问题
I posted a question some days ago and while the solution seems to be working on RStudio in Windows (but takes forever and sometimes spits out no results), I keep getting an error of long vectors not supported when I run the same code with 30 CPUs on a HPC. Any ideas why?
Here is a sample of the data:
> head(forfuzzy)
# A tibble: 6 x 3
grantee_name grantee_city grantee_state
<chr> <chr> <chr>
1 (ICS)2 MAINE CHAPTER CLEARWATER FL
2 (SUFFOLK COUNTY) VANDERBILT~ CENTERPORT NY
3 1 VOICE TREKKING A FUND OF ~ WESTMINSTER MD
4 10 CAN NEWBERRY FL
5 10 THOUSAND WINDOWS LIVERMORE CA
6 100 BLACK MEN IN CHICAGO INC CHICAGO IL
... 7 - 97000 rows to go
> head(filings)
# A tibble: 6 x 2
grantee_name ein
<chr> <dbl>
1 ICS-2 MAINE CHAPTER 123456
2 SUFFOLK COUNTY VANDERBILT 654321
3 VOICE TREKKING A FUND OF VOICES 789456
4 10 CAN 654987
5 10 THOUSAND MUSKETEERS INC 789123
6 100 BLACK MEN IN HOUSTON INC 987321
rows 7-1200000 omitted for brevity
And the code with error message after 20 or so minutes of runtime:
n=10
lst=split(forfuzzy, cumsum(1:nrow(forfuzzy)-1)%%n==0)
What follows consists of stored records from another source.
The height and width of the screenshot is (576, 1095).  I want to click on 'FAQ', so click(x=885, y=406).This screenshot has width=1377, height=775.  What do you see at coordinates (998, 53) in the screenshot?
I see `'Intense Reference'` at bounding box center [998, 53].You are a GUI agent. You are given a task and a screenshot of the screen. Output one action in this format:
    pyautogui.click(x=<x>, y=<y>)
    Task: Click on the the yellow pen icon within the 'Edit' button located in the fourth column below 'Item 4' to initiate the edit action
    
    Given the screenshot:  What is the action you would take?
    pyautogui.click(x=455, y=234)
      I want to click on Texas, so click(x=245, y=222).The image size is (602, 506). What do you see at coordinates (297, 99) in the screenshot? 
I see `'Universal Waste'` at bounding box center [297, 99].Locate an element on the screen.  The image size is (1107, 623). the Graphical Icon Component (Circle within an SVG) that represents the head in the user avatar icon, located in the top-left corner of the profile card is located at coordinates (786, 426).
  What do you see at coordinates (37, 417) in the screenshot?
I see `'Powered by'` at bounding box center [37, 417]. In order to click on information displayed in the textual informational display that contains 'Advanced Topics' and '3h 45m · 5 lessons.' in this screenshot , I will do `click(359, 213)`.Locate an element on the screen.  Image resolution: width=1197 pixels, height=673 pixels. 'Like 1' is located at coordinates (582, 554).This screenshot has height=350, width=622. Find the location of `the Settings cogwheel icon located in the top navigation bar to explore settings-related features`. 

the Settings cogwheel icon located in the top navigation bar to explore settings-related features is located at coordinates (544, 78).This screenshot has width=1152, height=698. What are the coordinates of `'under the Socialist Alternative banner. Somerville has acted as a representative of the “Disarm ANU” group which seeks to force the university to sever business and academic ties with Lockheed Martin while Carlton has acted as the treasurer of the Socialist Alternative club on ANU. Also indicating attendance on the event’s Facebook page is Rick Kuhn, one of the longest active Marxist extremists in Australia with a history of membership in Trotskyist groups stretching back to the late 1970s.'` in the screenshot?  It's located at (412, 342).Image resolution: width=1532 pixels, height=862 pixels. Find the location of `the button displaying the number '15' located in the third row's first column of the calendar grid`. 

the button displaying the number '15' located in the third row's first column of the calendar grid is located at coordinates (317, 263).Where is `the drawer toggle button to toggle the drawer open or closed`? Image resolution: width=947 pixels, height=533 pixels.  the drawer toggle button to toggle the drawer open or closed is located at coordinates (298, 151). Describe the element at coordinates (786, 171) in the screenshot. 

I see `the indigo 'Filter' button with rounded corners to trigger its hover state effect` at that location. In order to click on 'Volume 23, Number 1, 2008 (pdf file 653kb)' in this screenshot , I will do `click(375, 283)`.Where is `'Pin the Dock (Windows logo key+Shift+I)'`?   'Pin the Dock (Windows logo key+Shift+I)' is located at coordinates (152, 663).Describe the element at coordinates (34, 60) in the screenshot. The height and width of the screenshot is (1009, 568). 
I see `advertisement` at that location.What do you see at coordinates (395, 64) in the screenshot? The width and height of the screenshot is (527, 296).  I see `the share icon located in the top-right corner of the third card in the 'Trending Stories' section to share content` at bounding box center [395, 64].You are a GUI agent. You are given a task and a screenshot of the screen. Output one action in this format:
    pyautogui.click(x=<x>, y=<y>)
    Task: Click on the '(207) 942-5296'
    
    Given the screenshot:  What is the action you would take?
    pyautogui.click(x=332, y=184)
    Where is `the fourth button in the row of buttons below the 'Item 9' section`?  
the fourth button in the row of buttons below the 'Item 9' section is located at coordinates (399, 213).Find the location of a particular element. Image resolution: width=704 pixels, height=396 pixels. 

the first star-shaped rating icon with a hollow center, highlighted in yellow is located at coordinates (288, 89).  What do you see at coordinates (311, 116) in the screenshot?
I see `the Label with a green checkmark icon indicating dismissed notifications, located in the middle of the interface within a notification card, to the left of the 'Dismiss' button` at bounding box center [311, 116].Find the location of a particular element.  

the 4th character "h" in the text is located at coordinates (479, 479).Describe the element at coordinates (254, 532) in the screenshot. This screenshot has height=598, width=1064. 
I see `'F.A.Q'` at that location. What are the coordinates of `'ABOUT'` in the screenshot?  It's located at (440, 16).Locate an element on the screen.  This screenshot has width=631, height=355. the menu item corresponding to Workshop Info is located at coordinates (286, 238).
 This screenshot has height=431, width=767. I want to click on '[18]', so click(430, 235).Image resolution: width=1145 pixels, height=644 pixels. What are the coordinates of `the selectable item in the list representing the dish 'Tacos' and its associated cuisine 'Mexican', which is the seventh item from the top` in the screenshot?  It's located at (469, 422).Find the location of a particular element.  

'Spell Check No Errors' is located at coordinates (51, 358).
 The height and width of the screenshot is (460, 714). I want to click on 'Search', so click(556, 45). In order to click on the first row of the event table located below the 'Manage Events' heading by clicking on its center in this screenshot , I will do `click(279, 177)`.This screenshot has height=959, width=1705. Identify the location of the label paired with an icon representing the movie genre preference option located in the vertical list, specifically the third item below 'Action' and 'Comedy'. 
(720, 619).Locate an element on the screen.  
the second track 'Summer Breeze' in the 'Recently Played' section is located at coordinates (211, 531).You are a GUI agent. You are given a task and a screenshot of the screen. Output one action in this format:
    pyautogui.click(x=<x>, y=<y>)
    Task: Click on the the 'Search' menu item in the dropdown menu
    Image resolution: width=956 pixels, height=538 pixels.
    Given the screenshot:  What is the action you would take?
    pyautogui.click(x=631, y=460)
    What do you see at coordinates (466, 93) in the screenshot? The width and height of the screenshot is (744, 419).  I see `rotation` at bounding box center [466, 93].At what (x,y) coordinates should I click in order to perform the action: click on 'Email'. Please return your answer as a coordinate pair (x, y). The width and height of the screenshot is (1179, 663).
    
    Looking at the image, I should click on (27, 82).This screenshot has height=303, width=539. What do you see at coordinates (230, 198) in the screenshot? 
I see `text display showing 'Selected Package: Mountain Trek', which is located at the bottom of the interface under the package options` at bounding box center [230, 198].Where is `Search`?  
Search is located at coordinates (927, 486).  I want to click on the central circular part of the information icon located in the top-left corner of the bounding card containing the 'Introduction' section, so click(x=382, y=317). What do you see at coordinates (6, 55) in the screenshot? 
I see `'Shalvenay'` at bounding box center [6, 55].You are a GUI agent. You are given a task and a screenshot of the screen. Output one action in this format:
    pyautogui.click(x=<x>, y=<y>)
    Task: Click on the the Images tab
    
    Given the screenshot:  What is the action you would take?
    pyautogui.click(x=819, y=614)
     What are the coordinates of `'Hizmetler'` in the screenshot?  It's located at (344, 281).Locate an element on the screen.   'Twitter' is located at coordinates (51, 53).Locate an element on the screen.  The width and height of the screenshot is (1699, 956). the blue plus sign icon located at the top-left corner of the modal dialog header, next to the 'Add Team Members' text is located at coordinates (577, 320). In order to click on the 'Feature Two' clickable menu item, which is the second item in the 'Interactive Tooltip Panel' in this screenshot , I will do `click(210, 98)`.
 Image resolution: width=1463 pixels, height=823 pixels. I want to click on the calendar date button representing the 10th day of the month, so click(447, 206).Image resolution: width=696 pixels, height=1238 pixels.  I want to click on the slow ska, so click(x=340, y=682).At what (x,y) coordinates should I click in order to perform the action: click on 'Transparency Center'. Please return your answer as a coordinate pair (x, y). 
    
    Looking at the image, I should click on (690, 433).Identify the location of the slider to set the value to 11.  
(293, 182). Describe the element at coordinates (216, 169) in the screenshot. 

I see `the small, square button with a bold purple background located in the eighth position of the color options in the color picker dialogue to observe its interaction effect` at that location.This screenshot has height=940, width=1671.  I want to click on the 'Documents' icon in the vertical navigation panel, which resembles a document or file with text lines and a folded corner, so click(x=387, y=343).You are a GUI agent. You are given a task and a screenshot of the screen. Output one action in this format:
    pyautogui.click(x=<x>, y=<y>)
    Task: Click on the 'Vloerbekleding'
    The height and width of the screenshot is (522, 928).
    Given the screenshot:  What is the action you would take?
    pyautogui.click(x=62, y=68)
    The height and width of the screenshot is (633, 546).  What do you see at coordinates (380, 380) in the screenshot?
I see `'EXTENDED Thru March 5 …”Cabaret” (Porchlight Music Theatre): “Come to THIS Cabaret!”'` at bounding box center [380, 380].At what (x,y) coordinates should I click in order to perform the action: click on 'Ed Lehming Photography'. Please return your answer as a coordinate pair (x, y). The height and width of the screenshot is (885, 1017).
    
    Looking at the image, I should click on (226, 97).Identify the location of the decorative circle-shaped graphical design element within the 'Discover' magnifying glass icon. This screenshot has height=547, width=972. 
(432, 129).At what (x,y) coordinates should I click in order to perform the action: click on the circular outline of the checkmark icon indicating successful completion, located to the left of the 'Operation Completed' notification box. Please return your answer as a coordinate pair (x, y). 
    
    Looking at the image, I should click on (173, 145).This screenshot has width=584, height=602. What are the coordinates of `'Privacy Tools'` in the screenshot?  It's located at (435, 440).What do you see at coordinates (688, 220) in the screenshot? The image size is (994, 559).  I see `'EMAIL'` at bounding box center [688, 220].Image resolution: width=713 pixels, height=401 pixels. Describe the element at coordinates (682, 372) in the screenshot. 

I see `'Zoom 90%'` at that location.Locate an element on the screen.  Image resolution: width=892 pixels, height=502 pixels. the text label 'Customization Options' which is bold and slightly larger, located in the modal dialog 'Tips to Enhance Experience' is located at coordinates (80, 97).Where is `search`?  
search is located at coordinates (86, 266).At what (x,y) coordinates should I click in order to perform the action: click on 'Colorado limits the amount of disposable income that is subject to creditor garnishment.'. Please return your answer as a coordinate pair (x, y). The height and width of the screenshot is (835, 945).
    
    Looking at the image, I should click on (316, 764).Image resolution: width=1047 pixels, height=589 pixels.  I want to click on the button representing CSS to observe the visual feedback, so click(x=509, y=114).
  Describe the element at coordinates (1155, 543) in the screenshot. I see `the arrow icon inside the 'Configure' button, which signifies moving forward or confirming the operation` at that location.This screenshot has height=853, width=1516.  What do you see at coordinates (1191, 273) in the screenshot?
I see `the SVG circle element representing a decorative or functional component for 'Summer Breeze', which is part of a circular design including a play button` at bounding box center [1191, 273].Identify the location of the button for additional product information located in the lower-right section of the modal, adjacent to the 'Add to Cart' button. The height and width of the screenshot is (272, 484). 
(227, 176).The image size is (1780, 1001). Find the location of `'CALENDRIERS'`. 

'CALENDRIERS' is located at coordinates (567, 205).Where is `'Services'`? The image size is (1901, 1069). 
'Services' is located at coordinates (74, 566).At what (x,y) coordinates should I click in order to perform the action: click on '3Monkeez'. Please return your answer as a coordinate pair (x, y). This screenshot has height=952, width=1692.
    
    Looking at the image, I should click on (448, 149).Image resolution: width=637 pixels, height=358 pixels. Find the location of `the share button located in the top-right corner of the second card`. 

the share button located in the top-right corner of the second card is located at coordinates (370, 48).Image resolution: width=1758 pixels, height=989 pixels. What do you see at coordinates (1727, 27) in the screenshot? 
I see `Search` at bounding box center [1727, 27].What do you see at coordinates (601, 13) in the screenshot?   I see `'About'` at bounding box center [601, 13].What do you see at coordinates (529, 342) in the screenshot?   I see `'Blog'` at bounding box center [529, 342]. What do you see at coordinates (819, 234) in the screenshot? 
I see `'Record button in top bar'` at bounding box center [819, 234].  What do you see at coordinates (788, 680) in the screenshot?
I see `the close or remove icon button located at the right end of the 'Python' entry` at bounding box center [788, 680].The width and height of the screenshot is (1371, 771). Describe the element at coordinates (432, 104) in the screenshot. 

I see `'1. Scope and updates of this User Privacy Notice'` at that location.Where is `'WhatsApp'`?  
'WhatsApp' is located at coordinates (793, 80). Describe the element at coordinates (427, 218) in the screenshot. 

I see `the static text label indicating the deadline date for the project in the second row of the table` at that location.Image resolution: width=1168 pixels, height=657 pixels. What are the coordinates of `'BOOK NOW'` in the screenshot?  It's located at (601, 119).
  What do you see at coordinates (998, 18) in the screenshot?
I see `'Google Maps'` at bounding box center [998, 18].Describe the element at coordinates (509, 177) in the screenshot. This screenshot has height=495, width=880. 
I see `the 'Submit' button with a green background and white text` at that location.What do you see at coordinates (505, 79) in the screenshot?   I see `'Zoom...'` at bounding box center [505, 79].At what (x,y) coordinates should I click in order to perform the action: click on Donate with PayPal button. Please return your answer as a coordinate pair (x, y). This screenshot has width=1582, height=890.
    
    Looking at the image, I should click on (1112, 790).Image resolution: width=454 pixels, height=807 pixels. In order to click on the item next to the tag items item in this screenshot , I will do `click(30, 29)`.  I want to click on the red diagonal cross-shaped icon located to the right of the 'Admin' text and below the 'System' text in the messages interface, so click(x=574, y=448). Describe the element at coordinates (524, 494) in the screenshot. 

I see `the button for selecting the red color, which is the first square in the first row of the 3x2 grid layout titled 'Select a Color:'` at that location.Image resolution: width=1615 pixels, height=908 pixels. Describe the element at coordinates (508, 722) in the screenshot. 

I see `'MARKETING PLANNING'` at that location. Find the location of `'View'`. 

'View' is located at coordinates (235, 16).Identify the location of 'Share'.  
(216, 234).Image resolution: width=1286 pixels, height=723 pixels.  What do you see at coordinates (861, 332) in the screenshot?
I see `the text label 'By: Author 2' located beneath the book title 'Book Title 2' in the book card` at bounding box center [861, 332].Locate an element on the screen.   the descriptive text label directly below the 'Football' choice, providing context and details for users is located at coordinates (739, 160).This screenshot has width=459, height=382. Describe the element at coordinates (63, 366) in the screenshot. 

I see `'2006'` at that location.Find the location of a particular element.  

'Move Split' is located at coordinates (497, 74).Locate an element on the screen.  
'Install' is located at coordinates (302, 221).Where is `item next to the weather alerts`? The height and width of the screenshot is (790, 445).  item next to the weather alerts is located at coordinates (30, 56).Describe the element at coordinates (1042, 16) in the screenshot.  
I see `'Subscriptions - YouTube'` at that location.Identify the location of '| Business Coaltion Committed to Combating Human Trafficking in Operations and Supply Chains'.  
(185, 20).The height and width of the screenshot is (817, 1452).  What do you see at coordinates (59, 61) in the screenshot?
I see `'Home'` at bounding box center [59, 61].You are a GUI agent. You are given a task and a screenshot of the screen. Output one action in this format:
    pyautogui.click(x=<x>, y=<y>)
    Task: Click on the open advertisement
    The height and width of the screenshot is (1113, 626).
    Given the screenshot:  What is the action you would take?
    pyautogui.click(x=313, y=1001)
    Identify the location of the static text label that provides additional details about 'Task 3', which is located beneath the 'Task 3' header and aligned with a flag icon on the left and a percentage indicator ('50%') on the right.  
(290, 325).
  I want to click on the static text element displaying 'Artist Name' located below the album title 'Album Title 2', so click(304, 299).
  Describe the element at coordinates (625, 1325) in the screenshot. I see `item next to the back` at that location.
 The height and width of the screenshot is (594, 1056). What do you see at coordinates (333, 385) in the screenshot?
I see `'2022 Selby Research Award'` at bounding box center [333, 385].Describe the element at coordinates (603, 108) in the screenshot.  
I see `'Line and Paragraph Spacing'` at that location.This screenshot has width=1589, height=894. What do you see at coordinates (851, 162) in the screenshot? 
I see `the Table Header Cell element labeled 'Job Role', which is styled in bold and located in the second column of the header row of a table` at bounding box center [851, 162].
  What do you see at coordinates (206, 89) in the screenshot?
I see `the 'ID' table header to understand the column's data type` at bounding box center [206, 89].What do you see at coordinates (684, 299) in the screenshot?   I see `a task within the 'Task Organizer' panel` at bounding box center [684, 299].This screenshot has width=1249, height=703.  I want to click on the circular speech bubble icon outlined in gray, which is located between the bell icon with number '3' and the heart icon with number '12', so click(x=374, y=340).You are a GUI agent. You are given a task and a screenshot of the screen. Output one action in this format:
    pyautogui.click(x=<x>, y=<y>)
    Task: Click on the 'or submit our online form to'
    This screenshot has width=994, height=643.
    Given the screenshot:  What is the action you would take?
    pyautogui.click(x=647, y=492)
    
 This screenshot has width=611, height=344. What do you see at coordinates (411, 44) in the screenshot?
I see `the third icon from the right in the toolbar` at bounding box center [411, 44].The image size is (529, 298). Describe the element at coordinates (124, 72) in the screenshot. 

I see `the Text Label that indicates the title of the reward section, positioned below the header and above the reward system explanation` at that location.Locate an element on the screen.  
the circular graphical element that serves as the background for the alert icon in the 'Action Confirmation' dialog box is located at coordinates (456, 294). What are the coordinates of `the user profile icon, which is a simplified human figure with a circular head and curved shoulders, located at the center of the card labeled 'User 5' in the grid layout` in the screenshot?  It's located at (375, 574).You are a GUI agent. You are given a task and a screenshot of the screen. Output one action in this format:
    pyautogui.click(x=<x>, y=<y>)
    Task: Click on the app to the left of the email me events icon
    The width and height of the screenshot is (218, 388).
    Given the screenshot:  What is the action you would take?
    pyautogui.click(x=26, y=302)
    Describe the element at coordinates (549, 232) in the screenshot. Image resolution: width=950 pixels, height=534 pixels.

knitr::opts_chunk$set(cache = TRUE, warning = FALSE, message = FALSE, cache.lazy = FALSE) # This was added and didnt change anything
df=purrr::map_dfr(lst, ~stringdist_inner_join(., filings, by="grantee_name", method="jw", p=0.25, max_dist=0.1, distance_col="distance"))
Error in do_dist(a = b, b = a, method = method, weight = weight, q = q, :
long vectors not supported yet: ../../src/include/Rinlinedfuns.h:535
Calls: <Anonymous> ... list2 -> lapply -> FUN -> mf -> <Anonymous> -> do_dist
Execution halted
Any idea how I can get this to work (as said, sometimes Windows crashes as well but for different reasons where there is not enough space on my C drive I think).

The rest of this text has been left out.